[Directions for this task] Write out each entry below exactly; the images do not belong in your copy.

(Stored data)

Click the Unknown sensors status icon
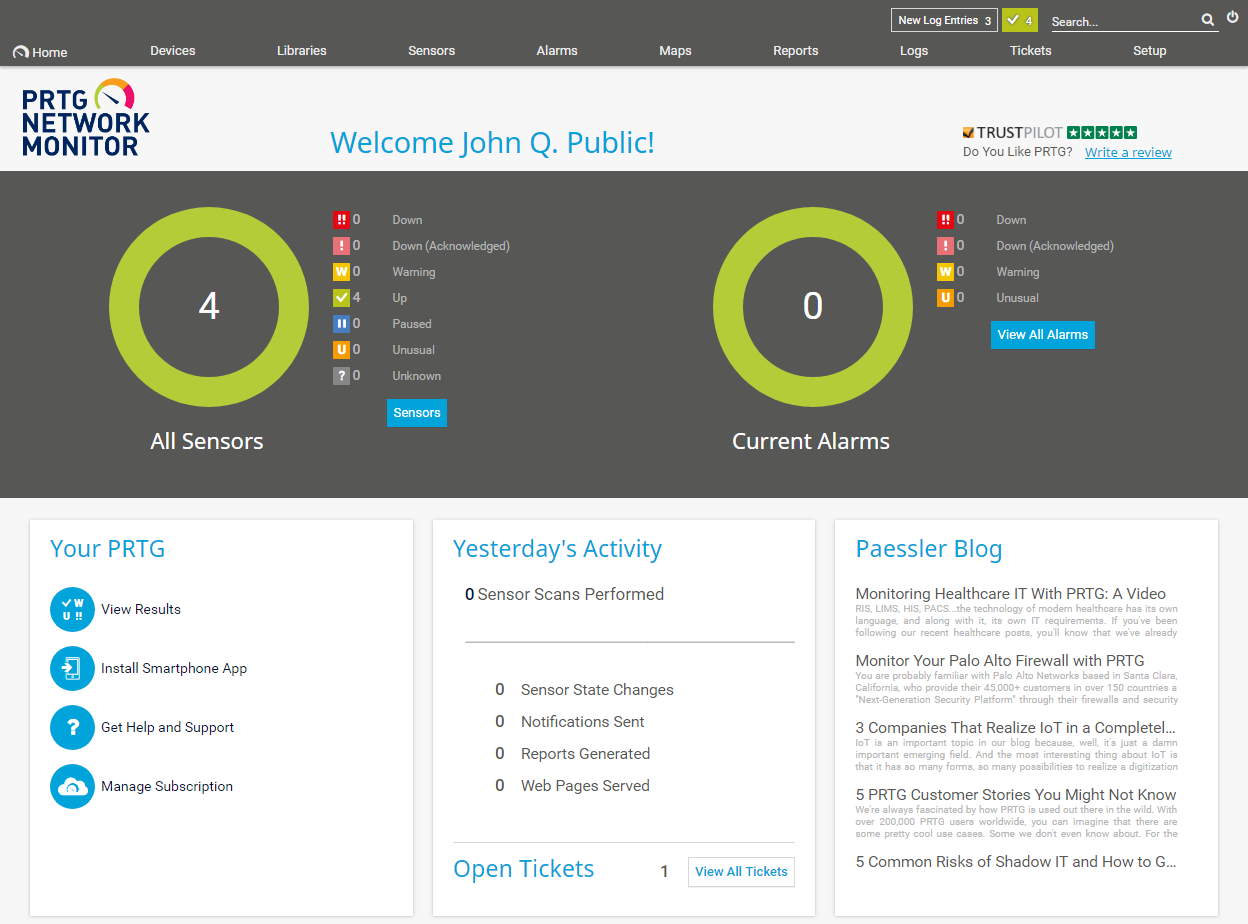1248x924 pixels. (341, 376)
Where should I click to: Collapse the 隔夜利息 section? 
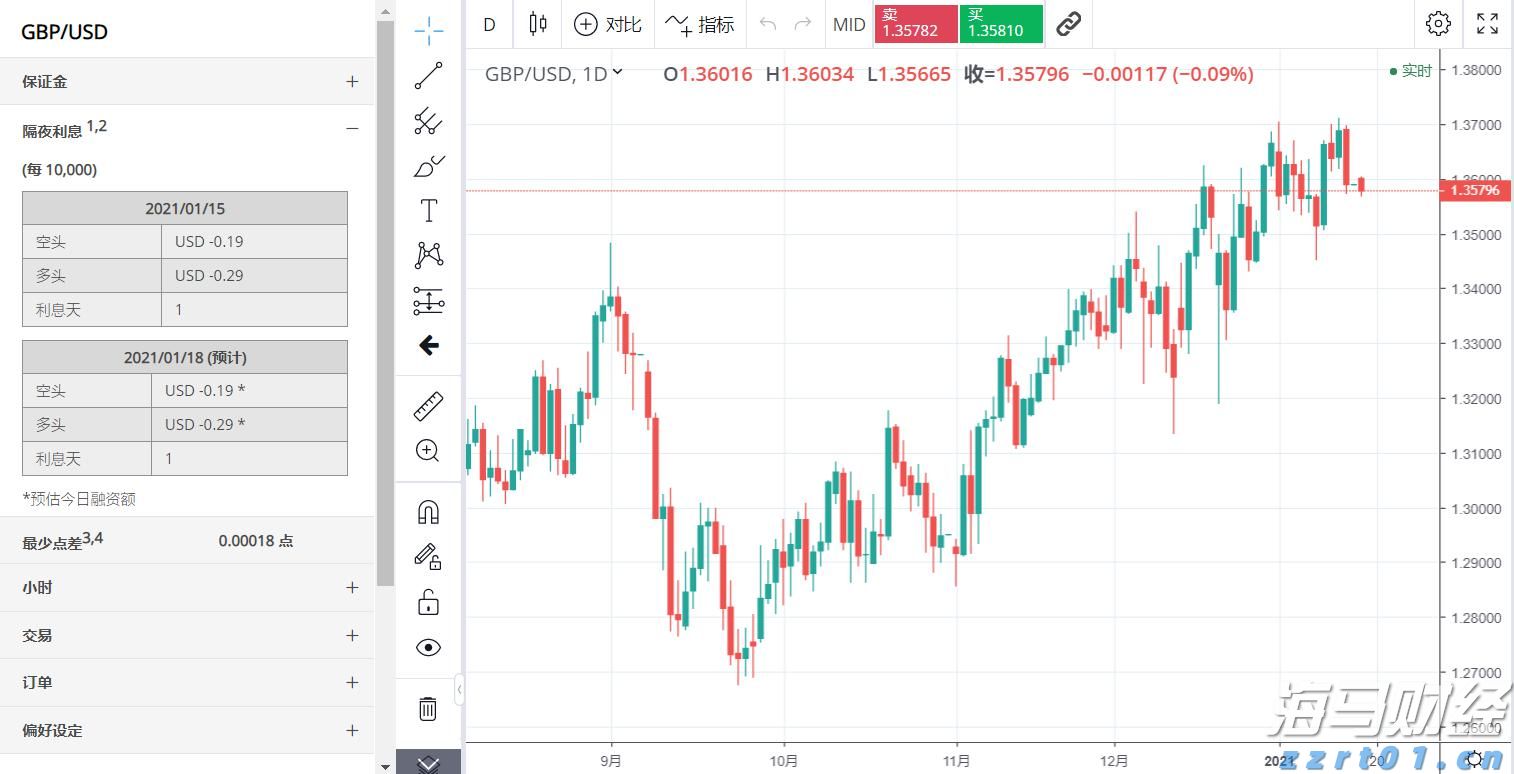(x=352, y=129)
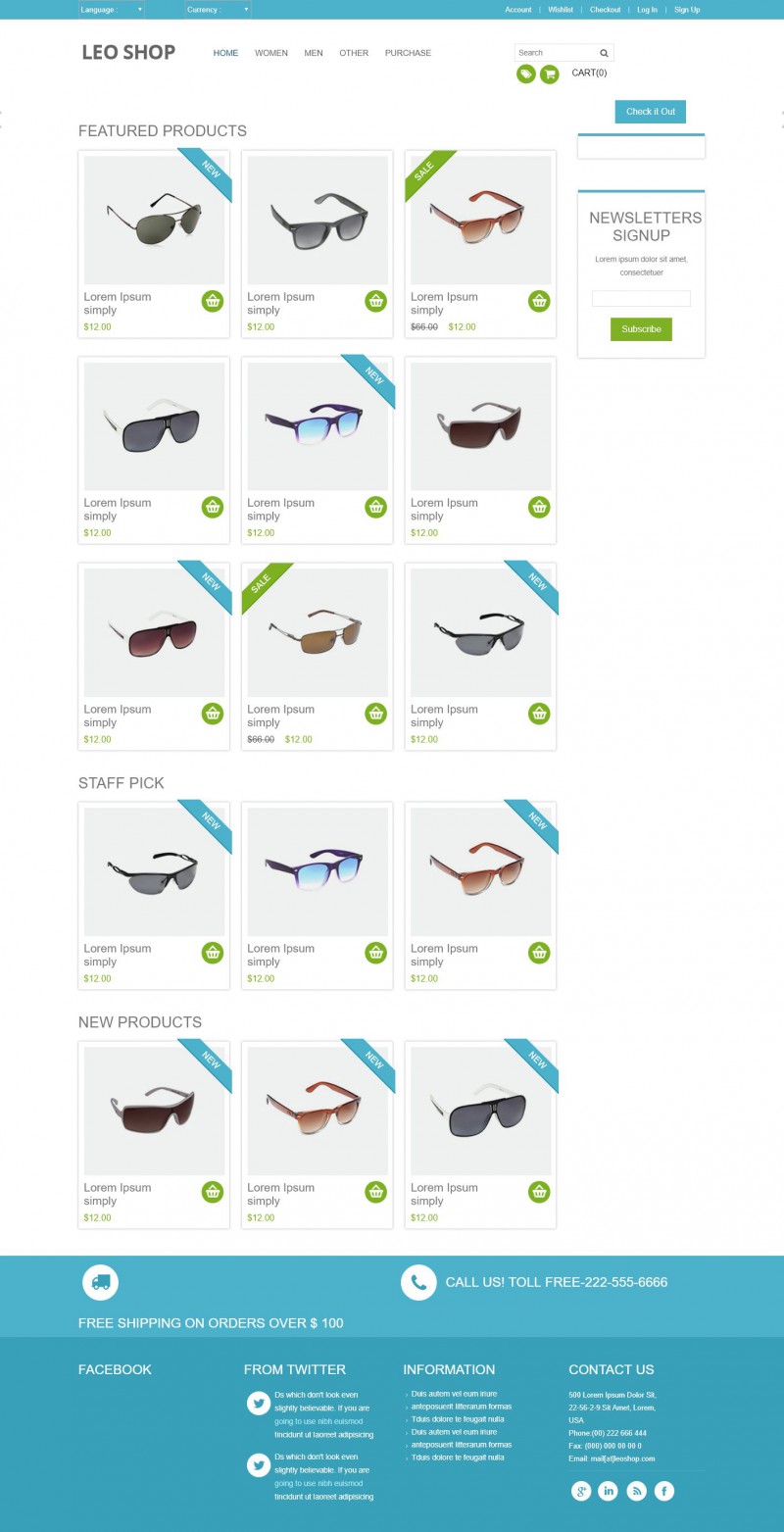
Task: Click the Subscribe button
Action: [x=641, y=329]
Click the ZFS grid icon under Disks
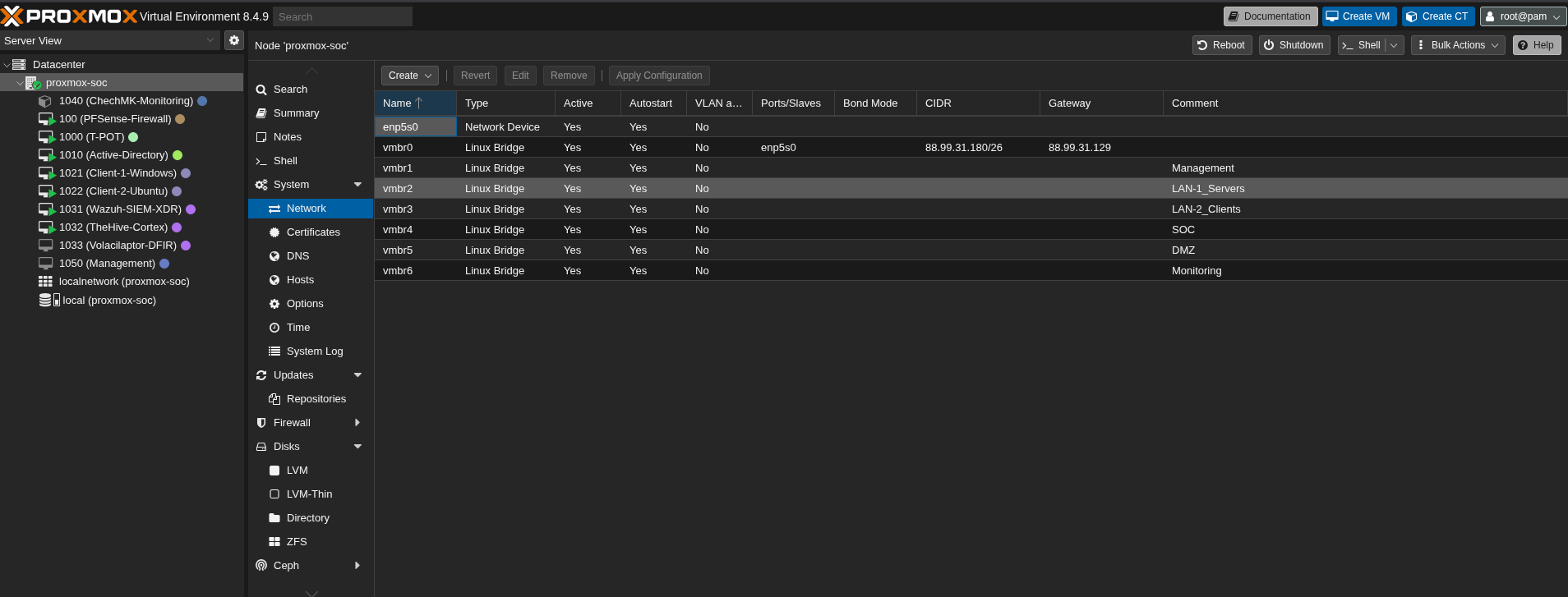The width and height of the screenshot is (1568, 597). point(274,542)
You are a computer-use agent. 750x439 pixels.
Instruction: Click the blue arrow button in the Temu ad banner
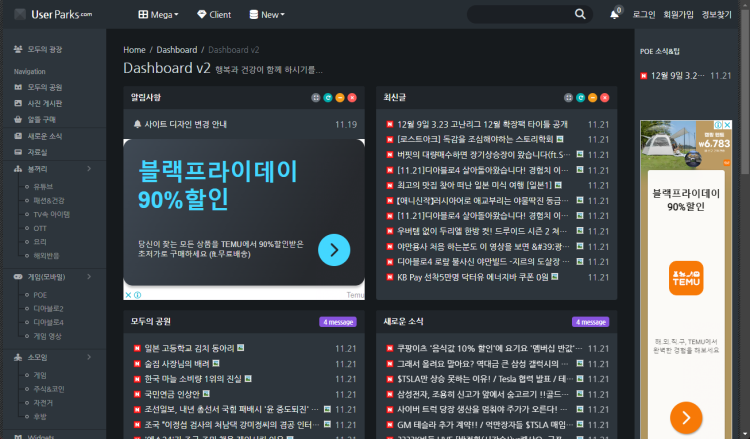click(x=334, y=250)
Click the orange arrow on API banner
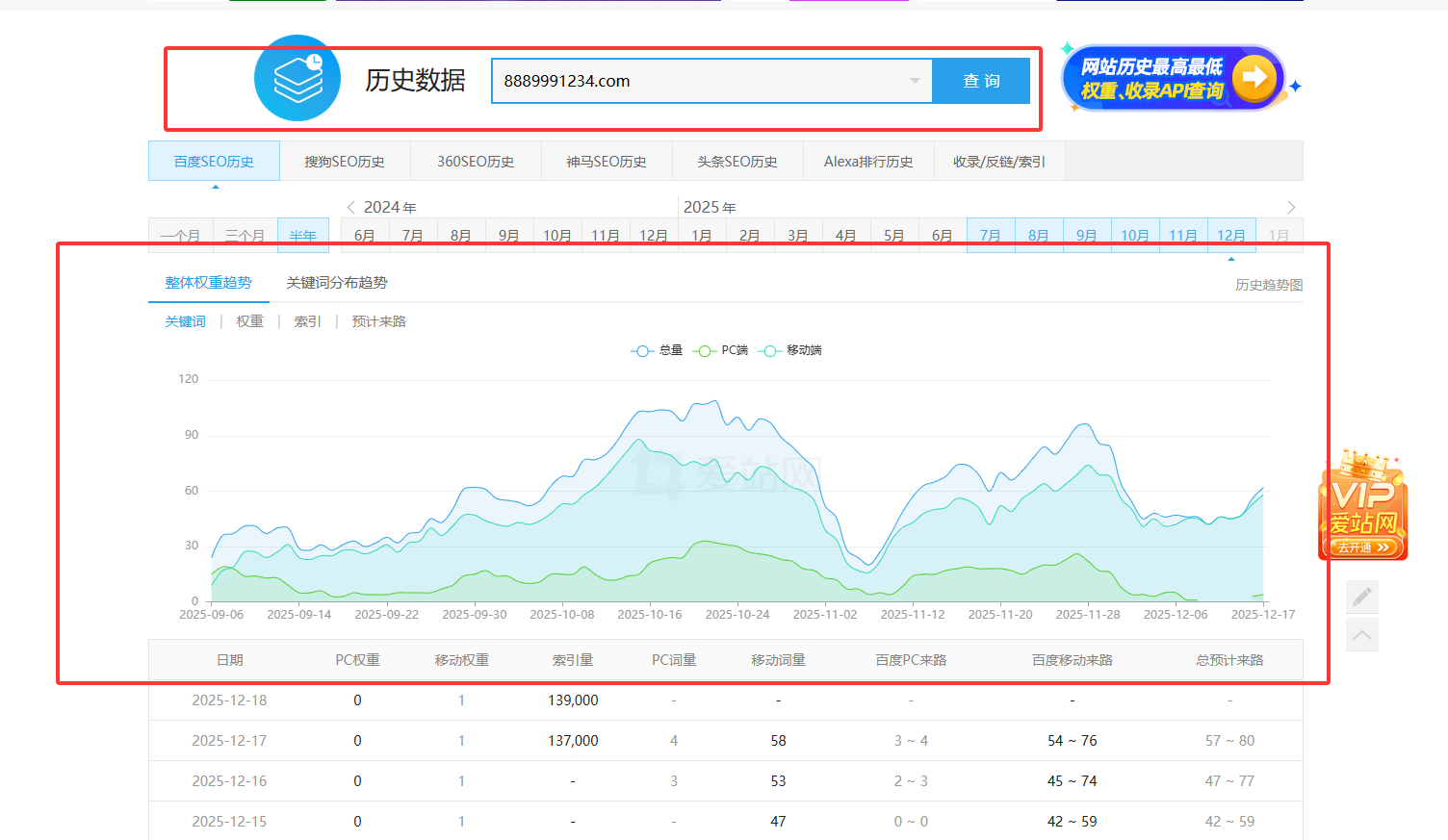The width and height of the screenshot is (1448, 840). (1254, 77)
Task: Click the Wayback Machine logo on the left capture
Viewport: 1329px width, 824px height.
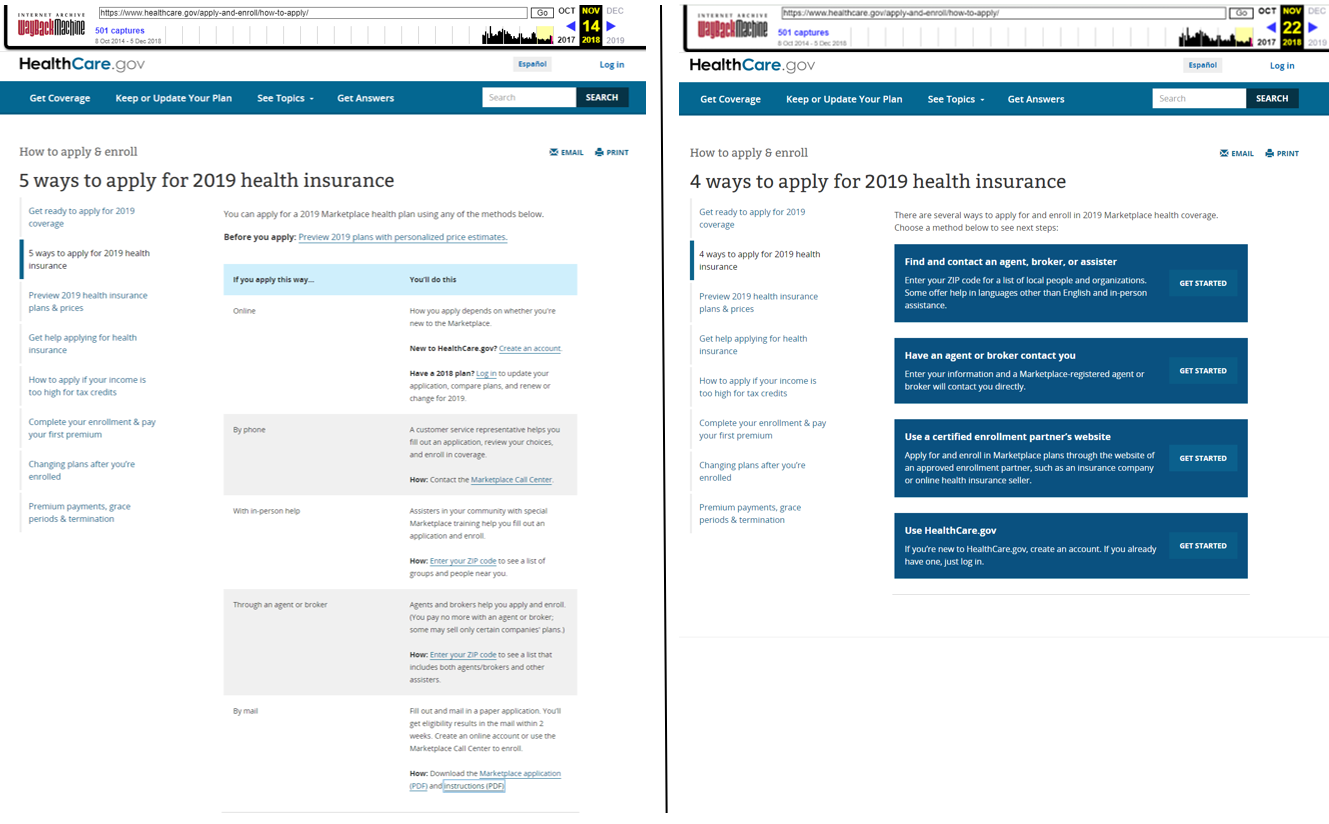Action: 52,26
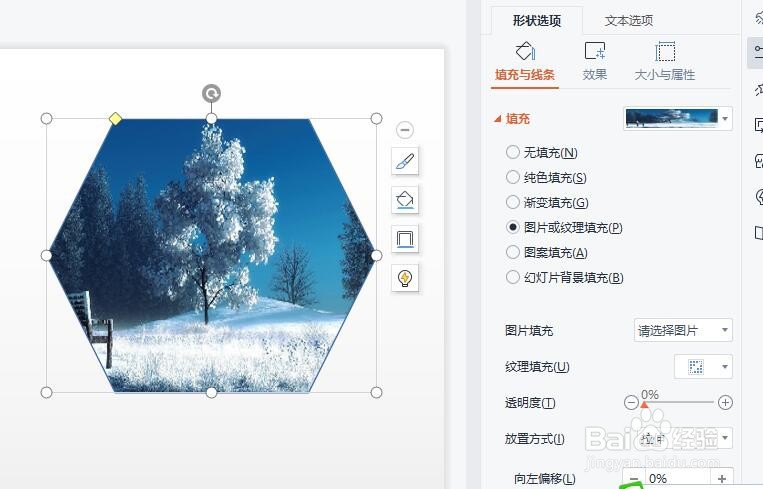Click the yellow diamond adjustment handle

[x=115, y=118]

[Response to the exercise]
Click the Unknown sensors status icon
1248x924 pixels. (341, 376)
Where should I click to: Collapse the 隔夜利息 section? 
(x=352, y=129)
Task: Click the Subscribe button
Action: [x=641, y=329]
Click the ZFS grid icon under Disks
The width and height of the screenshot is (1568, 597). point(274,542)
You are a computer-use agent. 750x439 pixels.
Instruction: Click the blue arrow button in the Temu ad banner
click(x=334, y=250)
Click the orange arrow on API banner
The width and height of the screenshot is (1448, 840). (1254, 77)
Task: Click the Wayback Machine logo on the left capture
Viewport: 1329px width, 824px height.
Action: 52,26
Click the yellow diamond adjustment handle

[x=115, y=118]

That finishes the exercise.